Three components work together for crash resilience:
  1. Detached runners — agent processes run independently of Polpo’s main process
  2. RunStore — SQLite-backed registry of running processes
  3. Orphan recovery — automatic reconnection on restart

Detached Runners

When Polpo spawns an agent, it doesn’t run it in-process.
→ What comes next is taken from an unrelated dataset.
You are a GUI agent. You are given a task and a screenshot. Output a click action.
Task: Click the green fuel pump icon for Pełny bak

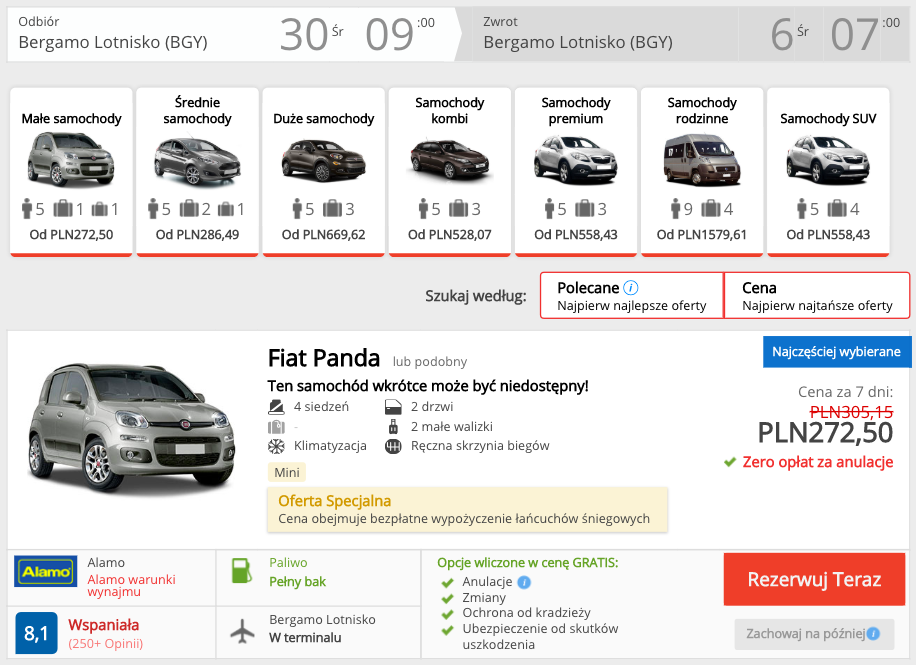(243, 572)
Instead, it launches a detached runner as a separate Node.js process:
Detached runner communication flow: orchestrator writes config, spawns runner, runner initializes agent, writes results to RunStore
Key properties:
  • Runner process has its own PID and survives Polpo crashes
  • Uses detached: true + unref() so Polpo can exit without killing it
  • Config is passed via a temporary JSON file in .polpo/tmp/
  • Results are written to SQLite (RunStore), not IPC

RunStore

The RunStore tracks all runner processes in SQLite:
interface RunRecord {
  runId: string;
  taskId: string;
  agentName: string;
  pid: number;
  state: "running" | "completed" | "failed" | "killed";
  exitCode?: number;
  stdout?: string;
  stderr?: string;
  duration?: number;
  startedAt: string;
  endedAt?: string;
}
Both Polpo and its runners write to the same SQLite database with busy_timeout=5000 to handle concurrent access.

Recovery Flow

When Polpo starts, it checks for orphaned processes:
Recovery flow: orchestrator restarts, reads RunStore, checks PIDs — alive processes keep running, dead processes get retried
This means:
  • If Polpo crashes, runners keep working. On restart, Polpo reconnects.
  • If a runner crashes, Polpo detects the dead PID and retries the task.
  • If both crash, on restart the dead PIDs trigger retries.

Graceful Shutdown

When Polpo receives SIGTERM, SIGINT, or SIGHUP:
  1. Stop spawning new tasks
  2. SIGTERM all runner PIDs
  3. Wait for RunStore writes (runners log their exit state)
  4. Force-mark any remaining active records as killed
  5. Exit cleanly
// Signal handlers
process.on("SIGTERM", () => orchestrator.gracefulStop());
process.on("SIGHUP",  () => orchestrator.gracefulStop());
process.on("SIGINT",  () => orchestrator.gracefulStop());
For automatic retry logic, escalation policies, and the fix phase, see Escalation Chain.

Health Checks

The orchestrator periodically checks active runners:

Timeout Detection

Tasks that exceed maxDuration (default: 30 minutes) are killed:
{
  "settings": {
    "taskTimeout": 1800000
  }
}
Override per-task when creating tasks via TUI/CLI:
orchestrator.addTask({
  title: "Long-running migration",
  maxDuration: 3600000  // 1 hour
})

Stale Detection

Agents that haven’t reported activity for staleThreshold (default: 5 minutes) get a warning, then are killed:
{
  "settings": {
    "staleThreshold": 300000
  }
}
The orchestrator checks activity.lastUpdate on each tick. Stale agents trigger the agent:stale event.
Settings are configured in .polpo/polpo.json under the settings object.

Volatile Agent Cleanup

Volatile agents (scoped to a mission) are cleaned up when their mission completes. A cleanedGroups set prevents repeated cleanup attempts:
  1. Mission reaches terminal state (completed/failed/cancelled)
  2. Find all volatile agents for that mission group
  3. Remove them from the team
  4. Mark the group as cleaned

Database Safety

All SQLite operations use:
  • WAL mode: Write-ahead logging for concurrent reads
  • busy_timeout=5000: Wait up to 5 seconds for locks
  • Atomic writes: Task transitions use write-then-rename pattern
  • Own connections: The orchestrator and each runner have independent SQLite connections
If you need to reset corrupted state, delete .polpo/state.db (or .polpo/state.json) and restart. The orchestrator will recreate it.